Take Alan Shepard, the first American in space, for example. Of the seven characteristics that make a good pilot—skill, judgment, composure, enthusiasm, aggressiveness, combativeness and endurance—Shepard had trouble with the first two... at least early on.
- While at the U.S. Naval Academy, Shepard’s mediocre academics and waywardness nearly got him expelled. Only the death of his cousin during Marine Air Corps training seemed to stiffen Shepard’s spine and pull up his performance.
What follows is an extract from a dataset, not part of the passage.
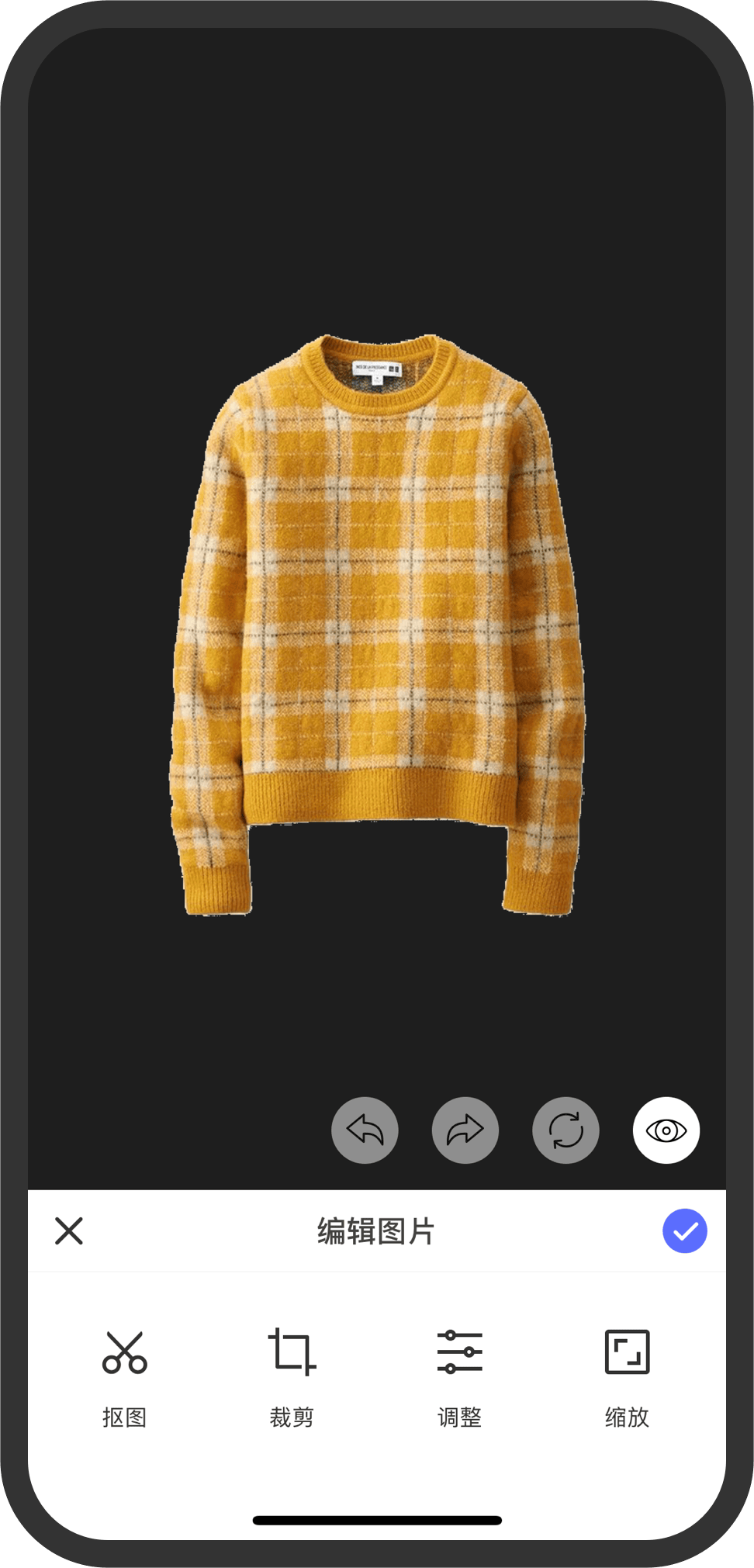The image size is (754, 1568).
Task: Undo the last edit
Action: pyautogui.click(x=365, y=1130)
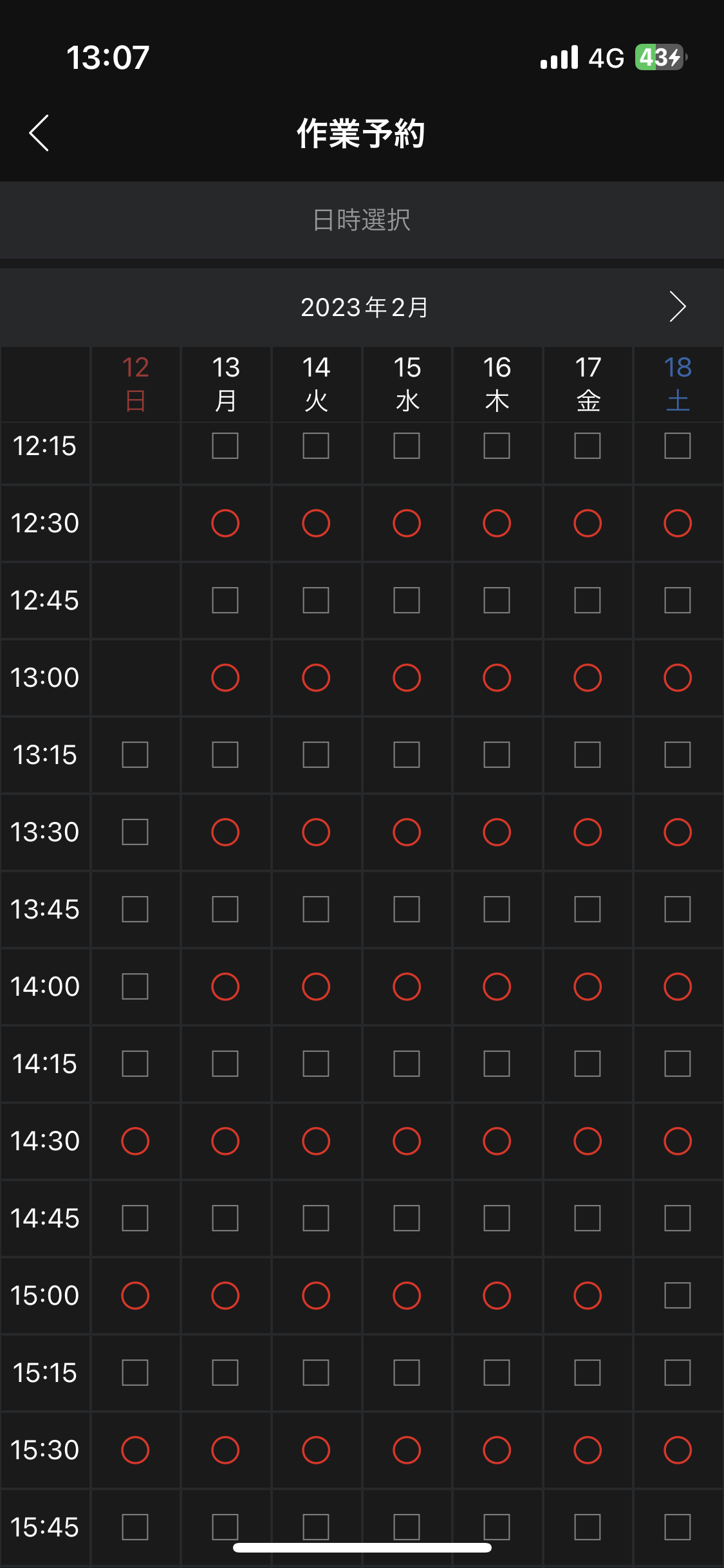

- In basic flight training after World War II, Shepard almost washed out because of scary grades on his flight checks. Of 24 maneuvers on his first one, he scored “good” on only one and “borderline” in five; a less accommodating flight instructor could have ended his flying career right there. On one flight, Shepard led his formation the wrong way; on another, he pulled a failing grade for not looking left or right. Shepard finally resorted to breaking the rules: Secretly, he took private lessons that honed his skills and saved his career.
- Later, the judgment-challenged Shepard narrowly averted a court martial for “flat-hatting,” or flying extremely low, over a crowded beach (blowing the bikini tops off several women), doing a loop under and over the half-built Chesapeake Bay Bridge, and buzzing hundreds of soldiers at a rural test site. Only some fast-talking to a sheriff and strong intercessions from two officers kept him from losing his wings.
“Did you goof off yesterday?” Shepard would ask himself daily, in front of a mirror. “Did you get complacent?”
“Every day, you’ve got to say that,” Shepard once told a reporter. “That kind of complacency is so insidious. And complacency occurs in everyone. None of us is immune.”
— Adapted from Light This Candle, Neal Thompson, Crown Publishers.